• _GIVEN TEXT_
=== Section Start ===

First, this is a very bad picture of where I keep most of my tools. Paints, brushes, solvents, sealants, curlers, several sets of pliers for rehairing, and at the very bottom of the picture, some of the best sculpting compound on the planet.
There is a Doctor Drakken pony who goes along with the rest of the Kim Possible set, but he's one shelf above this photo.
This is Phase One of any mass pony project: a disposable baking pan full of prepped baits. (And also some truly gorgeous yarn, but that's another post for another day.) Why a disposable baking pan? Because they're the best thing in the world when you're dealing with really nasty chemicals, and the first step for these guys was a bath in acetone. I'm a little bit infamous for having zero regard for my own safety, but I am strict about handling acetone with caution. You're not missing something if you're trying to count; there's a head that's not in this picture because it needed some preliminary paintwork and was drying elsewhere. And one of these girls hasn't been totally stripped yet; she was a last-minute addition when a certain someone convinced me that I couldn't not do a Liz Ten pony.
Yep, that Liz Ten. All but one of the ponies in this picture are destined to become characters from the most recent season of Doctor Who. (There's also one more Who pony in progress that you'll see later, one non-Who pony who's at a stall halfway through her painting and wasn't photographing properly, and at least three steampunk ponies in the conceptual stage, but considering my raging crush on everything Steven Moffat has done for the series it's going to be a while before the Who ponies are out of the spotlight.) One of those, ironically the most complicated character, will be a very simple custom. One will be a baby, my first, and God knows I'm not looking forward to fighting with the hair on that tiny head. Said baby and four others will be skin-toned ponies with fully sculpted costumes, two things that I swore I'd never do again. And the final two, the most dangerous predators in the universe, will also be some of the hardest sculpting I've ever done.

=== Section End ===

• _WORK REQUEST 1_
In the pony customizing post, what was the first step for the prepped baits?
• _WORK REQUEST 2_
Please write out the passage of the pony customizing post between "First, this is" and "above this photo.", inclusive.
The lines after this come from a separate source.

• _INFORMATION PROVIDED_
=== Section Start ===

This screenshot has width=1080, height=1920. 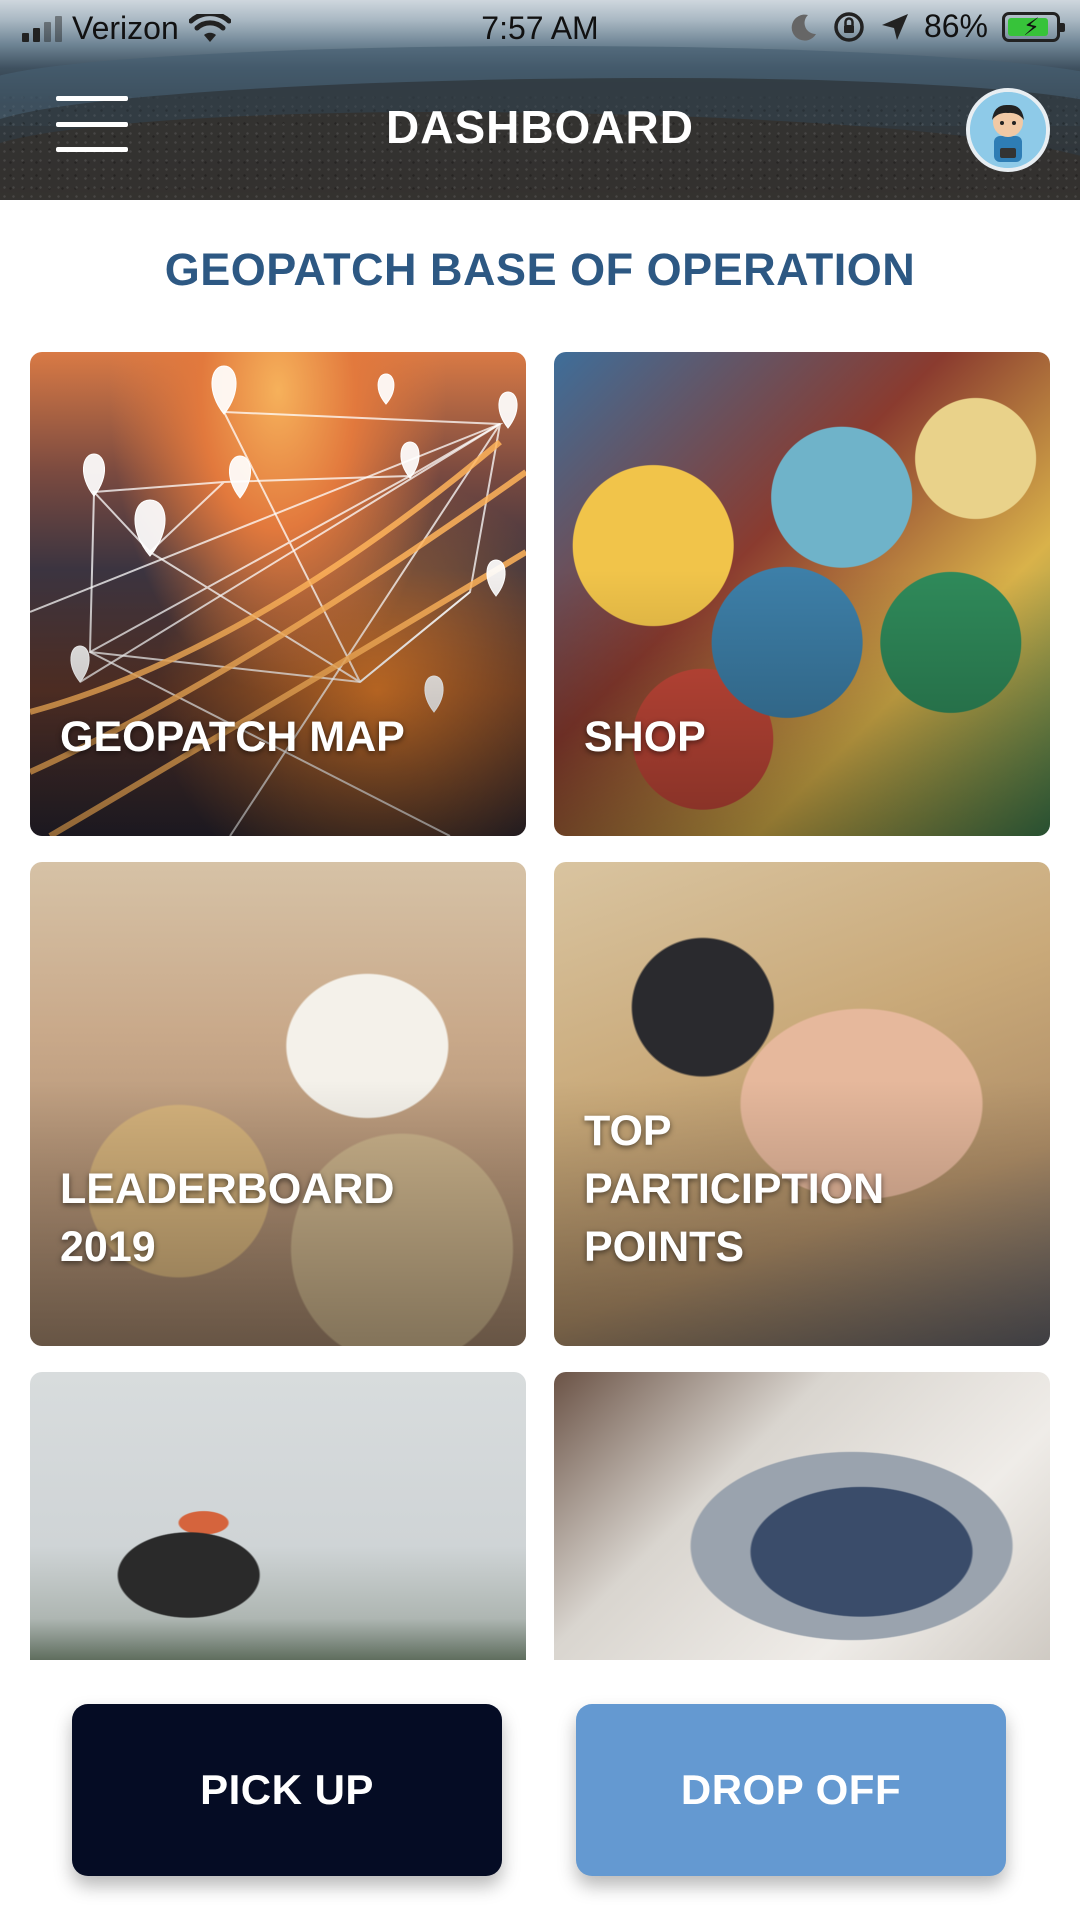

=== Section End ===

• _PROBLEM SOLUTION 1_
A bath in acetone.

• _PROBLEM SOLUTION 2_
First, this is a very bad picture of where I keep most of my tools. Paints, brushes, solvents, sealants, curlers, several sets of pliers for rehairing, and at the very bottom of the picture, some of the best sculpting compound on the planet.
There is a Doctor Drakken pony who goes along with the rest of the Kim Possible set, but he's one shelf above this photo.